== DATA EXTRACT ==

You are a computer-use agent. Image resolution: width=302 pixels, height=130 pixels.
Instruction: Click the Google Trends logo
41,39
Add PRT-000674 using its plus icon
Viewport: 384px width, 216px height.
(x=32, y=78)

===

**INSTRUCTIONS TO FOLLOW:**
Print the full listing again, word for word.

**SOLUTION TO THIS TASK:**
You are a computer-use agent. Image resolution: width=302 pixels, height=130 pixels.
Instruction: Click the Google Trends logo
41,39
Add PRT-000674 using its plus icon
Viewport: 384px width, 216px height.
(x=32, y=78)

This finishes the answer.